◆ **Exercise description**
Present each line of the records below as an item in a numbered list, omitting any blank lines.
--- begin ---
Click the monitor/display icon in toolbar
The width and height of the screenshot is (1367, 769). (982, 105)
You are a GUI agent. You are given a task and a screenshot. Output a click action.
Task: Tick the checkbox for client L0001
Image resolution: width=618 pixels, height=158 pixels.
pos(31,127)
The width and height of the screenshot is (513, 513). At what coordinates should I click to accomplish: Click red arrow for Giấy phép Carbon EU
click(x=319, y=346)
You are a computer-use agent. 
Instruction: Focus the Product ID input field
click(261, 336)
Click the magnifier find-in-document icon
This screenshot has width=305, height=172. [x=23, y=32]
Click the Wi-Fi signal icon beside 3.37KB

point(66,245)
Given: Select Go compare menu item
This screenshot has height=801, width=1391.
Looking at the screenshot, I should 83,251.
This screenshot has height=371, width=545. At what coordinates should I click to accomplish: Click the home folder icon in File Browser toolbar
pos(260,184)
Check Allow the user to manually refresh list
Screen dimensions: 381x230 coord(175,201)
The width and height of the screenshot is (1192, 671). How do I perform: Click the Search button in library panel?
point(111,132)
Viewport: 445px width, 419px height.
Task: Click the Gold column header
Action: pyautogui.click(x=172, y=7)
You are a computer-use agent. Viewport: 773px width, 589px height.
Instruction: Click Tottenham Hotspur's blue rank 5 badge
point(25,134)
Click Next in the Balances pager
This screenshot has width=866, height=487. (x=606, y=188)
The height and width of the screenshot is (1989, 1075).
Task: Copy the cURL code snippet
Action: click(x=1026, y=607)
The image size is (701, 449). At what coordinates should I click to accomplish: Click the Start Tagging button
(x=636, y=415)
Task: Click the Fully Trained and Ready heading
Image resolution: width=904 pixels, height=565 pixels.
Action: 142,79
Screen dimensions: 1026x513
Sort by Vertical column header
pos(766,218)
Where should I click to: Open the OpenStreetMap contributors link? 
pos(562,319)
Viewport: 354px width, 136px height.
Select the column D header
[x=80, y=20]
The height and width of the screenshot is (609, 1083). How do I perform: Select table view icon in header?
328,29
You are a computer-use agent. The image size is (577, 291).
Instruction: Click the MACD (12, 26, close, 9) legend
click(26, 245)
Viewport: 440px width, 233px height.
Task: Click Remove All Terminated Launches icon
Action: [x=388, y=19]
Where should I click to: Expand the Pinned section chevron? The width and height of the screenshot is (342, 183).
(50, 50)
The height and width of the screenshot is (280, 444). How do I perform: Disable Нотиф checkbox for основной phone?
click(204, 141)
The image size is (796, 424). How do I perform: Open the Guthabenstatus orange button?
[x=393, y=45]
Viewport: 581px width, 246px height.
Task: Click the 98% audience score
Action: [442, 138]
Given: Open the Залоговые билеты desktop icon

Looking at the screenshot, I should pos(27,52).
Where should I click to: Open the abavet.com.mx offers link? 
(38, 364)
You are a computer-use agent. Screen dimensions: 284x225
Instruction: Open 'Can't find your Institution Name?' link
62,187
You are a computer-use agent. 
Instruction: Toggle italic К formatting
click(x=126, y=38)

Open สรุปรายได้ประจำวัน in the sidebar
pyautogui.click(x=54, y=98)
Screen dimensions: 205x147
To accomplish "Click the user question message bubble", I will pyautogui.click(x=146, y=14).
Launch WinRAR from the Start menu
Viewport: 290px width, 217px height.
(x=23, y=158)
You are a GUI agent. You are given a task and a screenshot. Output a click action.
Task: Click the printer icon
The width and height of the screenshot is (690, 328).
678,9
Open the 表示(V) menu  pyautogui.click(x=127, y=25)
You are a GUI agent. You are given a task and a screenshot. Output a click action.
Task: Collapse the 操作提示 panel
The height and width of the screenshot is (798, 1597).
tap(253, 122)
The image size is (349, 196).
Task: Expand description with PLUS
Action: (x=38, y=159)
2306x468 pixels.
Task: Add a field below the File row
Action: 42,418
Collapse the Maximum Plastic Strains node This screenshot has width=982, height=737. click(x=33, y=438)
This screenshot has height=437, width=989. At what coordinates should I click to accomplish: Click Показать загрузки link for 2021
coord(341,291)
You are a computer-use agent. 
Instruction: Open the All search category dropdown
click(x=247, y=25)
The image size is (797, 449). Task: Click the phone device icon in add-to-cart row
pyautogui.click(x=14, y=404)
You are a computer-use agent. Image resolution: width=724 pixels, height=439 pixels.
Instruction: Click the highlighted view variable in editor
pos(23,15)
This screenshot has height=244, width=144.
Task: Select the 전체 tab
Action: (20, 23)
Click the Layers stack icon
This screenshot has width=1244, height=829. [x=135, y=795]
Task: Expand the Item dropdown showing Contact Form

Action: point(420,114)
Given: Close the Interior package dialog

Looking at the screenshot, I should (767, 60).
--- end ---
◆ **Right answer**
1. Click the monitor/display icon in toolbar
2. The width and height of the screenshot is (1367, 769). (982, 105)
3. You are a GUI agent. You are given a task and a screenshot. Output a click action.
4. Task: Tick the checkbox for client L0001
5. Image resolution: width=618 pixels, height=158 pixels.
6. pos(31,127)
7. The width and height of the screenshot is (513, 513). At what coordinates should I click to accomplish: Click red arrow for Giấy phép Carbon EU
8. click(x=319, y=346)
9. You are a computer-use agent. 
10. Instruction: Focus the Product ID input field
11. click(261, 336)
12. Click the magnifier find-in-document icon
13. This screenshot has width=305, height=172. [x=23, y=32]
14. Click the Wi-Fi signal icon beside 3.37KB
15. point(66,245)
16. Given: Select Go compare menu item
17. This screenshot has height=801, width=1391.
18. Looking at the screenshot, I should 83,251.
19. This screenshot has height=371, width=545. At what coordinates should I click to accomplish: Click the home folder icon in File Browser toolbar
20. pos(260,184)
21. Check Allow the user to manually refresh list
22. Screen dimensions: 381x230 coord(175,201)
23. The width and height of the screenshot is (1192, 671). How do I perform: Click the Search button in library panel?
24. point(111,132)
25. Viewport: 445px width, 419px height.
26. Task: Click the Gold column header
27. Action: pyautogui.click(x=172, y=7)
28. You are a computer-use agent. Viewport: 773px width, 589px height.
29. Instruction: Click Tottenham Hotspur's blue rank 5 badge
30. point(25,134)
31. Click Next in the Balances pager
32. This screenshot has width=866, height=487. (x=606, y=188)
33. The height and width of the screenshot is (1989, 1075).
34. Task: Copy the cURL code snippet
35. Action: click(x=1026, y=607)
36. The image size is (701, 449). At what coordinates should I click to accomplish: Click the Start Tagging button
37. (x=636, y=415)
38. Task: Click the Fully Trained and Ready heading
39. Image resolution: width=904 pixels, height=565 pixels.
40. Action: 142,79
41. Screen dimensions: 1026x513
42. Sort by Vertical column header
43. pos(766,218)
44. Where should I click to: Open the OpenStreetMap contributors link? 
45. pos(562,319)
46. Viewport: 354px width, 136px height.
47. Select the column D header
48. [x=80, y=20]
49. The height and width of the screenshot is (609, 1083). How do I perform: Select table view icon in header?
50. 328,29
51. You are a computer-use agent. The image size is (577, 291).
52. Instruction: Click the MACD (12, 26, close, 9) legend
53. click(26, 245)
54. Viewport: 440px width, 233px height.
55. Task: Click Remove All Terminated Launches icon
56. Action: [x=388, y=19]
57. Where should I click to: Expand the Pinned section chevron? The width and height of the screenshot is (342, 183).
58. (50, 50)
59. The height and width of the screenshot is (280, 444). How do I perform: Disable Нотиф checkbox for основной phone?
60. click(204, 141)
61. The image size is (796, 424). How do I perform: Open the Guthabenstatus orange button?
62. [x=393, y=45]
63. Viewport: 581px width, 246px height.
64. Task: Click the 98% audience score
65. Action: [442, 138]
66. Given: Open the Залоговые билеты desktop icon
67. Looking at the screenshot, I should pos(27,52).
68. Where should I click to: Open the abavet.com.mx offers link? 
69. (38, 364)
70. You are a computer-use agent. Screen dimensions: 284x225
71. Instruction: Open 'Can't find your Institution Name?' link
72. 62,187
73. You are a computer-use agent. 
74. Instruction: Toggle italic К formatting
75. click(x=126, y=38)
76. Open สรุปรายได้ประจำวัน in the sidebar
77. pyautogui.click(x=54, y=98)
78. Screen dimensions: 205x147
79. To accomplish "Click the user question message bubble", I will pyautogui.click(x=146, y=14).
80. Launch WinRAR from the Start menu
81. Viewport: 290px width, 217px height.
82. (x=23, y=158)
83. You are a GUI agent. You are given a task and a screenshot. Output a click action.
84. Task: Click the printer icon
85. The width and height of the screenshot is (690, 328).
86. 678,9
87. Open the 表示(V) menu  pyautogui.click(x=127, y=25)
88. You are a GUI agent. You are given a task and a screenshot. Output a click action.
89. Task: Collapse the 操作提示 panel
90. The height and width of the screenshot is (798, 1597).
91. tap(253, 122)
92. The image size is (349, 196).
93. Task: Expand description with PLUS
94. Action: (x=38, y=159)
95. 2306x468 pixels.
96. Task: Add a field below the File row
97. Action: 42,418
98. Collapse the Maximum Plastic Strains node This screenshot has width=982, height=737. click(x=33, y=438)
99. This screenshot has height=437, width=989. At what coordinates should I click to accomplish: Click Показать загрузки link for 2021
100. coord(341,291)
101. You are a computer-use agent. 
102. Instruction: Open the All search category dropdown
103. click(x=247, y=25)
104. The image size is (797, 449). Task: Click the phone device icon in add-to-cart row
105. pyautogui.click(x=14, y=404)
106. You are a computer-use agent. Image resolution: width=724 pixels, height=439 pixels.
107. Instruction: Click the highlighted view variable in editor
108. pos(23,15)
109. This screenshot has height=244, width=144.
110. Task: Select the 전체 tab
111. Action: (20, 23)
112. Click the Layers stack icon
113. This screenshot has width=1244, height=829. [x=135, y=795]
114. Task: Expand the Item dropdown showing Contact Form
115. Action: point(420,114)
116. Given: Close the Interior package dialog
117. Looking at the screenshot, I should (767, 60).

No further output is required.